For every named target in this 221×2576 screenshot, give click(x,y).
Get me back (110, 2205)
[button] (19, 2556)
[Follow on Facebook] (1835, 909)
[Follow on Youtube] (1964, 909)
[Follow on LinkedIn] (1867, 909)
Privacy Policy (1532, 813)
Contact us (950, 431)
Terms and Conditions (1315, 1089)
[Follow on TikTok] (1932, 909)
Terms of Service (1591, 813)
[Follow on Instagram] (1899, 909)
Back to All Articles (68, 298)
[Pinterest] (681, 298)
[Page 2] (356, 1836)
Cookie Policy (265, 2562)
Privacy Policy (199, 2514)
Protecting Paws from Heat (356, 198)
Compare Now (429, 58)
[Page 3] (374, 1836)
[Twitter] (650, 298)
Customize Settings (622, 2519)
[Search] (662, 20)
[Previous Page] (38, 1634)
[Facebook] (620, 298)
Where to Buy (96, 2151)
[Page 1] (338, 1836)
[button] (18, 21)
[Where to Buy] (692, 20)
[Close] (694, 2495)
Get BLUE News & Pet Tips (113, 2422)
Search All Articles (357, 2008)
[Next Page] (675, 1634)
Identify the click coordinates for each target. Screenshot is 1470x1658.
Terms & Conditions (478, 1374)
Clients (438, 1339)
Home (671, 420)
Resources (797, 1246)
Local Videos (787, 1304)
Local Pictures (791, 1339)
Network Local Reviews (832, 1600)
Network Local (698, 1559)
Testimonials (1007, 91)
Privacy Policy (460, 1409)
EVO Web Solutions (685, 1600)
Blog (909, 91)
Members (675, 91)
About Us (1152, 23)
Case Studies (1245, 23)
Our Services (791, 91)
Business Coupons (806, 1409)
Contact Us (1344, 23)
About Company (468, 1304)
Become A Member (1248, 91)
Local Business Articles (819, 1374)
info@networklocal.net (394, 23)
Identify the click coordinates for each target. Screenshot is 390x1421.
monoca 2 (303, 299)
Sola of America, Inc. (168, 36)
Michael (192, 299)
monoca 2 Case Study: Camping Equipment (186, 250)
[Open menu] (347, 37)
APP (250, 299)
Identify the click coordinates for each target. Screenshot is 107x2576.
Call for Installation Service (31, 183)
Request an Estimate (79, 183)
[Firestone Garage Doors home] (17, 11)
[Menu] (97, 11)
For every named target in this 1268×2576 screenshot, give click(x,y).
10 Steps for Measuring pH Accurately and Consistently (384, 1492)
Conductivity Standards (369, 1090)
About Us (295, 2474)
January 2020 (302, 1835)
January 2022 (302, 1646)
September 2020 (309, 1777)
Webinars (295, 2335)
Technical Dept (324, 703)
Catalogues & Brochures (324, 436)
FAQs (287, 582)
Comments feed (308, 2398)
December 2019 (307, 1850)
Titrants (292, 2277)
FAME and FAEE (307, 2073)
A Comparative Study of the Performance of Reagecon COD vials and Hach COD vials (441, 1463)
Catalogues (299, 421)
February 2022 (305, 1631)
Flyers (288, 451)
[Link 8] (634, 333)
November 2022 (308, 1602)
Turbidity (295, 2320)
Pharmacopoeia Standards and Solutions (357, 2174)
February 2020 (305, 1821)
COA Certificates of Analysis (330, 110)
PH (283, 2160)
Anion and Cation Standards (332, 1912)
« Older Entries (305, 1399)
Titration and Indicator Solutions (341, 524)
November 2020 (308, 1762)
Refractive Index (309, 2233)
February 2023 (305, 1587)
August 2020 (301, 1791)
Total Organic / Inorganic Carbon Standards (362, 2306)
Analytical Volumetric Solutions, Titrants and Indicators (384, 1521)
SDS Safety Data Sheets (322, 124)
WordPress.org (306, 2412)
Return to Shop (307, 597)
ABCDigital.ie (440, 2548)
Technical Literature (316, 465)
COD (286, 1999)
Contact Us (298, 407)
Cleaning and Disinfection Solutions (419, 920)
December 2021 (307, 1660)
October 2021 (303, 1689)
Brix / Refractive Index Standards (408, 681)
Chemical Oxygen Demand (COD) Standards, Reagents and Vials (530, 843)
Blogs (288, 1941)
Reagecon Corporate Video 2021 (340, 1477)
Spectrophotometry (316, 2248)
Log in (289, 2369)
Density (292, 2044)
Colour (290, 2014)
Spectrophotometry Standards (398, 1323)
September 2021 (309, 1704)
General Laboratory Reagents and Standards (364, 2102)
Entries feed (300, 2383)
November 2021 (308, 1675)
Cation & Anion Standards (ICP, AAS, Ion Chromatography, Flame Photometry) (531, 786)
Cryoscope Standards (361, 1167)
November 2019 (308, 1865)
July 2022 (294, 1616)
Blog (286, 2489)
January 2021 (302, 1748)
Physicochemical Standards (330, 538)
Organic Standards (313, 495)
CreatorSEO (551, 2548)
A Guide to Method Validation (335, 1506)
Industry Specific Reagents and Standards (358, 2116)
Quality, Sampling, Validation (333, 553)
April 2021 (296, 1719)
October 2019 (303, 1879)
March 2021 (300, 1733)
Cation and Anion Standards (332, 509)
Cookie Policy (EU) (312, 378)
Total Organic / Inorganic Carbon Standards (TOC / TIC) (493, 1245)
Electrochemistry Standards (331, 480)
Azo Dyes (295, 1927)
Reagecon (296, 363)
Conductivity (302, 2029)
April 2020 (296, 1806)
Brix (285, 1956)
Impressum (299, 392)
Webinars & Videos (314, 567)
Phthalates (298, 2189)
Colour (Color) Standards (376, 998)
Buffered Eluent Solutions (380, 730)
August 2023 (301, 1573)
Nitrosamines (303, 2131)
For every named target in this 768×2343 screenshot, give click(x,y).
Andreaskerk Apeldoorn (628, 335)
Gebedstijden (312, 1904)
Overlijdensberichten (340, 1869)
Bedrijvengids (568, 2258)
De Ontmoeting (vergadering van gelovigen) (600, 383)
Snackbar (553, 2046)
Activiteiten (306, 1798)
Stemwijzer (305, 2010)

■ **WHAT TO DO**:
In the listing above, transcribe exactly everything from the line containing "Network Local Reviews (832, 1600)" down to the line containing "10 Steps for", including both and nothing more.

■ **SOLUTION TO THIS EXERCISE**:
Network Local Reviews (832, 1600)
Network Local (698, 1559)
Testimonials (1007, 91)
Privacy Policy (460, 1409)
EVO Web Solutions (685, 1600)
Blog (909, 91)
Members (675, 91)
About Us (1152, 23)
Case Studies (1245, 23)
Our Services (791, 91)
Business Coupons (806, 1409)
Contact Us (1344, 23)
About Company (468, 1304)
Become A Member (1248, 91)
Local Business Articles (819, 1374)
info@networklocal.net (394, 23)
Identify the click coordinates for each target. Screenshot is 390x1421.
monoca 2 (303, 299)
Sola of America, Inc. (168, 36)
Michael (192, 299)
monoca 2 Case Study: Camping Equipment (186, 250)
[Open menu] (347, 37)
APP (250, 299)
Identify the click coordinates for each target. Screenshot is 107x2576.
Call for Installation Service (31, 183)
Request an Estimate (79, 183)
[Firestone Garage Doors home] (17, 11)
[Menu] (97, 11)
For every named target in this 1268×2576 screenshot, give click(x,y).
10 Steps for Measuring pH Accurately and Consistently (384, 1492)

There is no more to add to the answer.